• _GIVEN RECORDS_

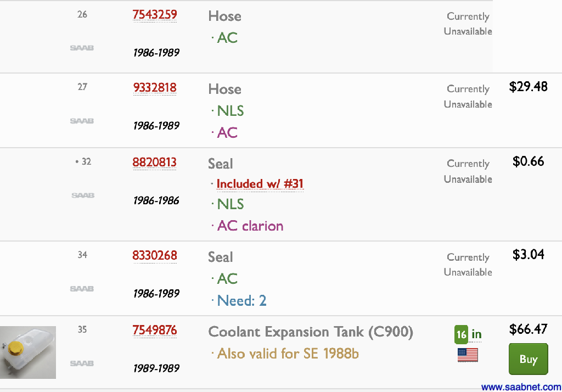
Task: Click the SAAB logo in row 32
Action: pos(83,195)
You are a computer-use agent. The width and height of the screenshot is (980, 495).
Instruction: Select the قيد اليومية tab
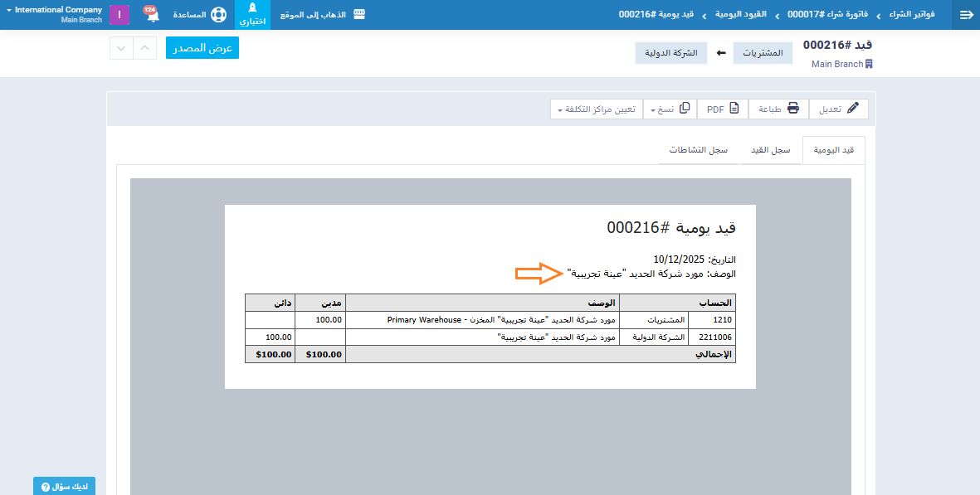[x=833, y=150]
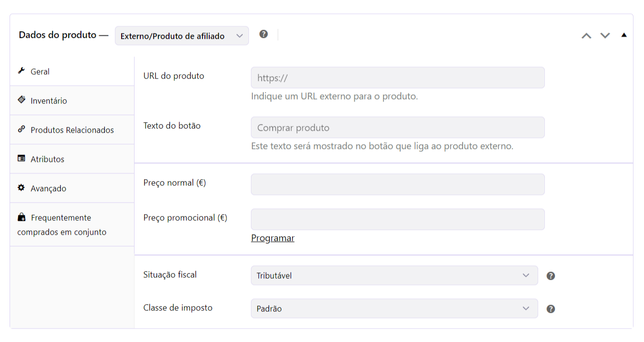Click the Texto do botão field
This screenshot has width=644, height=342.
397,127
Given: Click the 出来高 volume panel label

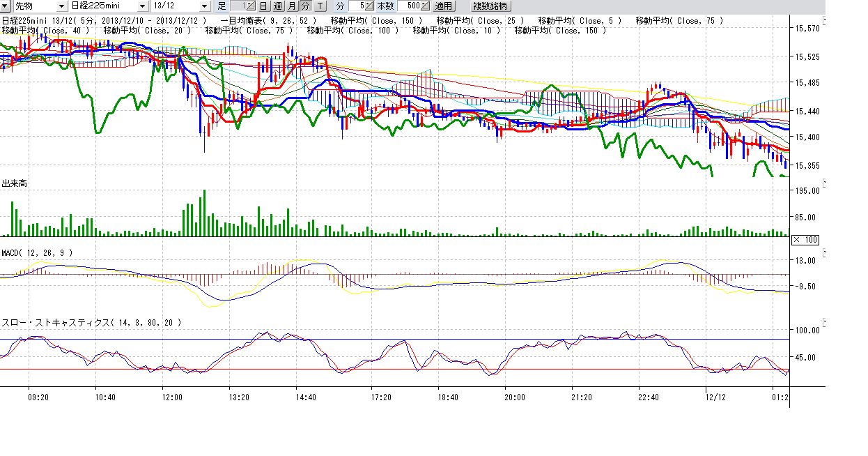Looking at the screenshot, I should [x=14, y=183].
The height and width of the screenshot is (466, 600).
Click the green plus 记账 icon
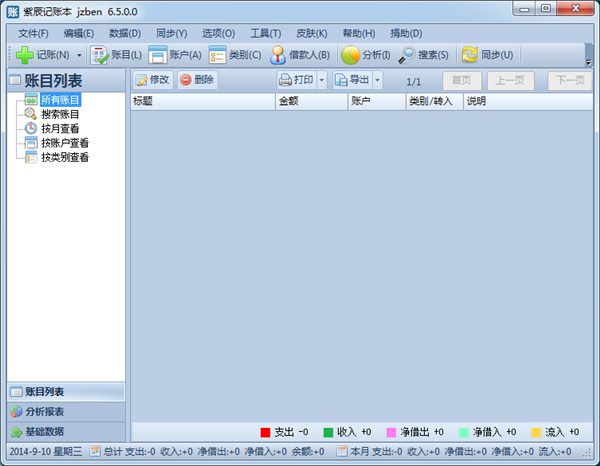[24, 55]
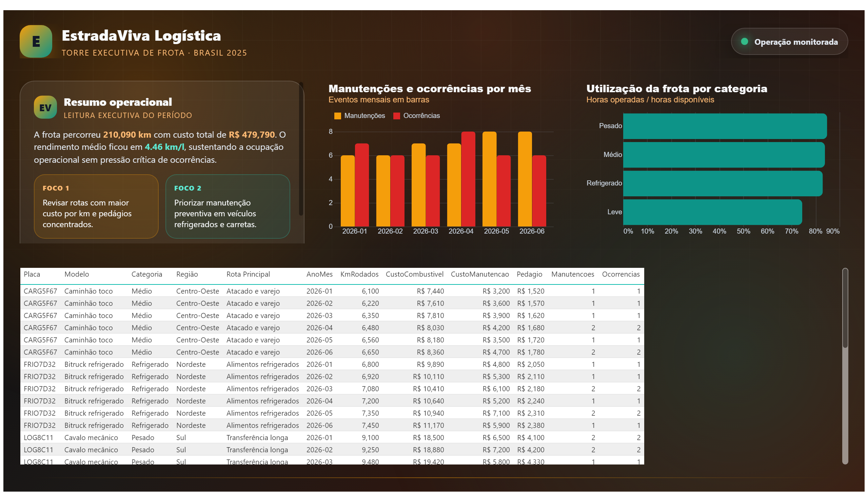868x495 pixels.
Task: Toggle the Manutenções legend orange swatch
Action: [x=337, y=116]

• _WHAT TO WORK ON_
Reproduce exactly the lines from the one containing "You are a computer-use" through the last line of the records, both included, leaving out every picture.

• _ANSWER TO THIS PROBLEM_
You are a computer-use agent. The width and height of the screenshot is (980, 495).
Instruction: Select the قيد اليومية tab
[x=833, y=150]
Click the Texto do botão field
This screenshot has width=644, height=342.
397,127
Given: Click the 出来高 volume panel label

Looking at the screenshot, I should [x=14, y=183].
The height and width of the screenshot is (466, 600).
Click the green plus 记账 icon
[24, 55]
868x495 pixels.
Task: Toggle the Manutenções legend orange swatch
Action: [x=337, y=116]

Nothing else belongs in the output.